Gewoontegetrouw kijkt Lichtervelde op 15 juni terug op de schokkendste gebeurtenis uit zijn geschiedenis: de opkomst en de ondergang van twee verzetsgroepen. De Hongaarse psychiater Nagy zegt dat trauma’s meerdere generaties overspannen. Als de geschiedenis in de verdrukking komt of als er te veel taboe is, dan heeft deze psychiater gelijk.
Lichtervelde ligt in het hart van West-Vlaanderen en beschikt over een strategisch spoorwegknooppunt. Zuidwaarts voert het spoor vanaf het Kortrijkse rangeerterrein richting Normandië. Noordwaarts ligt de haven van Zeebrugge. Westelijk gaat het naar de Atlantikwall, oostelijk naar Duitsland. Hoeft het te verwonderen dat spoorweg- en postmannen, een bank- en een verzekeringsagent, een dokter en landbouwers elkaar vinden in het verzet? Snel telt het dorp honderd verzetslui. Duitse sympathie is er eveneens. Op een boogscheut, in de Rodenbachstad Roeselare, dweept de charismatische Reimond Tollenaere, een voorman van het collaborerende VNV, met de nazi’s. De man is kind aan huis bij enkele Lichterveldse families.
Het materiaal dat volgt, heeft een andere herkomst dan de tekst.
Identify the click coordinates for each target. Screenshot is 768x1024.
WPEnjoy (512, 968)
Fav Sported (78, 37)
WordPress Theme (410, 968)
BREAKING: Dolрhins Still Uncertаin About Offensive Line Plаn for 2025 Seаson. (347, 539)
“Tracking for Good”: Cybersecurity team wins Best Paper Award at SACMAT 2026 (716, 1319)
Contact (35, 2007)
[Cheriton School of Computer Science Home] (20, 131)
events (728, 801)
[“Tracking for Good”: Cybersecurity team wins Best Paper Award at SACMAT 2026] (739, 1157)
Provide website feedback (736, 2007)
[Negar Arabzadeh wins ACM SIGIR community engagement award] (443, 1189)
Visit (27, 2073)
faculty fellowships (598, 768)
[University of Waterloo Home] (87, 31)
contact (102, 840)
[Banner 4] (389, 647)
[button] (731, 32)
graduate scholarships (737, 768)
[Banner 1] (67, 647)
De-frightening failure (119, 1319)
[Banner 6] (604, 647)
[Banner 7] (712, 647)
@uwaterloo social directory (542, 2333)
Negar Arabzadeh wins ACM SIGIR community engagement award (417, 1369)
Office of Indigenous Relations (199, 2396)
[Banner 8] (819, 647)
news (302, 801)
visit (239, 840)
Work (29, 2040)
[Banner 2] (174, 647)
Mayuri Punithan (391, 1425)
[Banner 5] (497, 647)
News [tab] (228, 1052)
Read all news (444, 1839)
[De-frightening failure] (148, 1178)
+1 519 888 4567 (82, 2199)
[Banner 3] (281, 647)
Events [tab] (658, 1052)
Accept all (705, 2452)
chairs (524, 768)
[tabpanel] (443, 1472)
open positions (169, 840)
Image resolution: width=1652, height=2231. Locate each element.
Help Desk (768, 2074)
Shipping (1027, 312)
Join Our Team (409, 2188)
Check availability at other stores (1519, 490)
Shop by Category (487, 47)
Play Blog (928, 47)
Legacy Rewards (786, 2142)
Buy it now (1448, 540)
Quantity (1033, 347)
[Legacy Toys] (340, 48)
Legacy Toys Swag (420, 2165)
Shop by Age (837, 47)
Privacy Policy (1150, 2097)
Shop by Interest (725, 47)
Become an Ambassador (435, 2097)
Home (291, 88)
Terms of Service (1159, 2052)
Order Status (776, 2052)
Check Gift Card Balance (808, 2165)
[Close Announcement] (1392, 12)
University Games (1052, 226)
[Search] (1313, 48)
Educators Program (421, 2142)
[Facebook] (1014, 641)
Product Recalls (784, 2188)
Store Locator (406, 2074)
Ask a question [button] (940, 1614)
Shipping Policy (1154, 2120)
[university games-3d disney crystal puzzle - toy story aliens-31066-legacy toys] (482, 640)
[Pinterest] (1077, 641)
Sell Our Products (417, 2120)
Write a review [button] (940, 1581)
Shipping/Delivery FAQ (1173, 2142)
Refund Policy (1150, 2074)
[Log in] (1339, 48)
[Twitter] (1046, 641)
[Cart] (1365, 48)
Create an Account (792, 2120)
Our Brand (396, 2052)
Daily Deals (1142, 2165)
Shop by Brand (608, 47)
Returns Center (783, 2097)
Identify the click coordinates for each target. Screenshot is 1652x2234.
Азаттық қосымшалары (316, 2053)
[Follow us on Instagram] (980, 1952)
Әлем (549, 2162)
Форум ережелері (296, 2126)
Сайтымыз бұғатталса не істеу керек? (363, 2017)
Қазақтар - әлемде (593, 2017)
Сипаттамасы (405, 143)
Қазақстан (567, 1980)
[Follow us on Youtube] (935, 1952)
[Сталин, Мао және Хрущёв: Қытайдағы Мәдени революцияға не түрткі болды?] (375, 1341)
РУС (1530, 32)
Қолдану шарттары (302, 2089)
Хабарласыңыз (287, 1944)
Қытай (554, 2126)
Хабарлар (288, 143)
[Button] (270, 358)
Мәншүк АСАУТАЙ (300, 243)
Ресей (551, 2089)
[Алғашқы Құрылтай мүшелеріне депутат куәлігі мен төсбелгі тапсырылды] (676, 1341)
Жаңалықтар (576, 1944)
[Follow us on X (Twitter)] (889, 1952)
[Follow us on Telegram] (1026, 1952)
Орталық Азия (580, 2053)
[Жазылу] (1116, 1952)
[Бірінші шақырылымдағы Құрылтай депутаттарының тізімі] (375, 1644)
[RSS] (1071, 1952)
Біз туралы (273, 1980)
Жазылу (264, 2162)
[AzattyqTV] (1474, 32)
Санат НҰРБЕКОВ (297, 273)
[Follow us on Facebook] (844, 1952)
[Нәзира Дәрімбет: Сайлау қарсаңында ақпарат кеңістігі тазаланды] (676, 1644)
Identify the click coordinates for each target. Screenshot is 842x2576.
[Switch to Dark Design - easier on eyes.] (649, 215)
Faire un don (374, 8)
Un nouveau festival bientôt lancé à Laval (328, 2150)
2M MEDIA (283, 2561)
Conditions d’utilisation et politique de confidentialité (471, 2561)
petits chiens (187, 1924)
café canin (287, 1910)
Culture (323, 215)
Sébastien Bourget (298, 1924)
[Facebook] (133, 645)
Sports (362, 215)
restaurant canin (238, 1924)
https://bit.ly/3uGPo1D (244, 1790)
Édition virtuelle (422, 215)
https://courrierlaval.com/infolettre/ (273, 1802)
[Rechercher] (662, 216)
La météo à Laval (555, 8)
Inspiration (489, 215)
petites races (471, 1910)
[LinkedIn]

De spreidstand tussen verzet en collaboratie verdeelt het dorp tot op heden. Gelach, spot, argwaan en argumenten zoals ‘ze zochten het zelf’, ‘ze waren slordig en pocherig’ waren hoor- en voelbaar bij de herdenking in 2024. De uitspraken bezwaren de nabestaanden. Hun gevoel van rouw, trauma en schuld blijft. Het verwijt ‘eigen schuld dikke bult’ heet wetenschappelijk secundaire victimisatie. ‘Ze hadden beter moeten weten, ze namen risico’s, ze schatten de bezetter fout in, hun stoerheid en roekeloosheid braken hen zuur op…’ De dorpspraat bemoeilijkt de ontmaskering van de verzets- én collaboratiemythes. En houdt het thema delicaat.
Wurggreep van de nieuwe orde
Het recente boek van Dominique Verhaeghe De zaak Lichtervelde kan dat veranderen. Verhaeghe, kleinzoon van verzetsman Debaeke, doorprikt het taboe dubbel. Enerzijds bouwt hij voort op de inzichten van Modest Maertens. Die mestte met zijn publicatie De stille strijd van Eugeen Callewaert in de jaren negentig de augiasstal voorzichtig uit – tot ongenoegen van de wantrouwige parochie. Verraad en opportunisme, eendracht én tweedracht... dit dorp maakte geen beste beurt tijdens en na de oorlog. Anderzijds kreeg Verhaeghe toegang tot de archieven, terwijl Maertens zich vooral en noodgedwongen op mondelinge bronnen baseerde. Die extra info heldert op. Of men het wil lezen, is de vraag.